In this file photo provided by the United States Attorney's Office for the Southern District of New York, defendant Suliman Abu Ghayth, right, is seated with al-Qaida founder Osama Bin Laden, center, and Bin Laden's deputy, Ayman al Zawahiri, in Afghanistan. Credit: AP

An al-Qaida turncoat testified Monday that the terror group's leaders recruited him in Afghanistan for a shoe-bomb suicide attack on airliners at the same time in late 2001 that spokesman Suleiman abu Ghaith issued statements threatening a "storm of planes."

Abu Ghaith, Osama bin Laden's son-in-law, is on trial in federal court in Manhattan, where he is charged with conspiracy to kill Americans and provide material support to al-Qaida. Prosecutors allege he was a recruiter who knew at least some of the group's post-Sept. 11, 2001, terror plots.

Witness Saajib Badat said he didn't know abu Ghaith, but he met from late September to December 2001, with Osama bin Laden and military leader Abu Hafs al Masry and "brainstormed" with Sept. 11 planner Khalid Sheikh Mohammed about bombing planes.

"I was supposed to fly to the United States of America," said Badat, who told jurors that "Plan A" was to destroy an airborne U.S. domestic flight, but that the al-Qaida leaders' "backup plans" targeted either a transatlantic flight or a European flight.

Badat, 34, a British citizen, was convicted in the United Kingdom of conspiring with shoe bomber Richard Reid in the 2001 plane plot.

He is now out of prison because of his cooperation with British authorities, but testified by video hookup because he remains under indictment in the United States and feared arrest.

Reid has been imprisoned in the United States since his failed attempt to blow up an airliner.

Before Badat's testimony Monday, prosecutors played clips of two October 2001 speeches by abu Ghaith, 48, the fiery Kuwaiti religious scholar who appeared with bin Laden and al Masry in a notorious Sept. 12 video celebrating the Sept. 11 attacks.

"The storms shall not lessen, especially the storm of airplanes," he said in an Oct. 13 clip. "As a word of advice, we strongly advise Muslims in America and Britain . . . not to board aircraft, and we advise them not to live in high rises and tall buildings."

Badat, balding with a neat mustache and a trim gray suit, barely resembled pictures from 15 years ago, when he sported an unkempt black beard. He said he first fell in with al-Qaida in 1999, at 19, when he went to Afghanistan after a religious awakening.
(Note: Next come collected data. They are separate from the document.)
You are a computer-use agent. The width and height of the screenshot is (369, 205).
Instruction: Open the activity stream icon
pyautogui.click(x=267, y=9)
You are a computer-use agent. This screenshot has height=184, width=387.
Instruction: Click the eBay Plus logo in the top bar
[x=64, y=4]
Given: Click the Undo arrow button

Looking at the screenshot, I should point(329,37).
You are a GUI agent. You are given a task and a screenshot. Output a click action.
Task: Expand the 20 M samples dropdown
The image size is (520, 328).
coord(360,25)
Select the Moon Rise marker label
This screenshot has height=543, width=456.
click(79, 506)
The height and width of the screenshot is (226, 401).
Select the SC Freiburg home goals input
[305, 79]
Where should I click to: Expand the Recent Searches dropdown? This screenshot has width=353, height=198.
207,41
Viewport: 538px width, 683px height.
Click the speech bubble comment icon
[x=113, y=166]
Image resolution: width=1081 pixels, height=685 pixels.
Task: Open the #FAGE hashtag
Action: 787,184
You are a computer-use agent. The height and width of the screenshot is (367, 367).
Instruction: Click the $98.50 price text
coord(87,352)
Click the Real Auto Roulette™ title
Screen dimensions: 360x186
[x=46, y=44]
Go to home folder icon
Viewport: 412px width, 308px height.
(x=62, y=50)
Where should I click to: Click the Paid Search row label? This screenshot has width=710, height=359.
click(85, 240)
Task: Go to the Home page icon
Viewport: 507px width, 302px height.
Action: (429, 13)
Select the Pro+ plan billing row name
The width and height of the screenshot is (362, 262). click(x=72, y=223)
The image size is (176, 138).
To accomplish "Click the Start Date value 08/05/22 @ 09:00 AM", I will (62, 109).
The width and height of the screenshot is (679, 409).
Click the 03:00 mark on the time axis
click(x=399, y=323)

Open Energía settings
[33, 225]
When his testimony resumes Tuesday he is expected to provide more details on his discussions with bin Laden and why, unlike Reid, he did not go through with the plot after flying back to Britain in 2001 with explosives.

In a videotaped deposition played last year at the trial of New York City subway bomb plotter Adis Medunjanin, Badat said bin Laden hoped that in the wake of Sept. 11 additional attacks on planes would devastate the airline industry and the U.S. economy.

He said in that deposition that he was worried about his family, and eventually decided to cooperate with authorities because he concluded that al-Qaida's leaders had manipulated young men like him who went to their training camps in Afghanistan.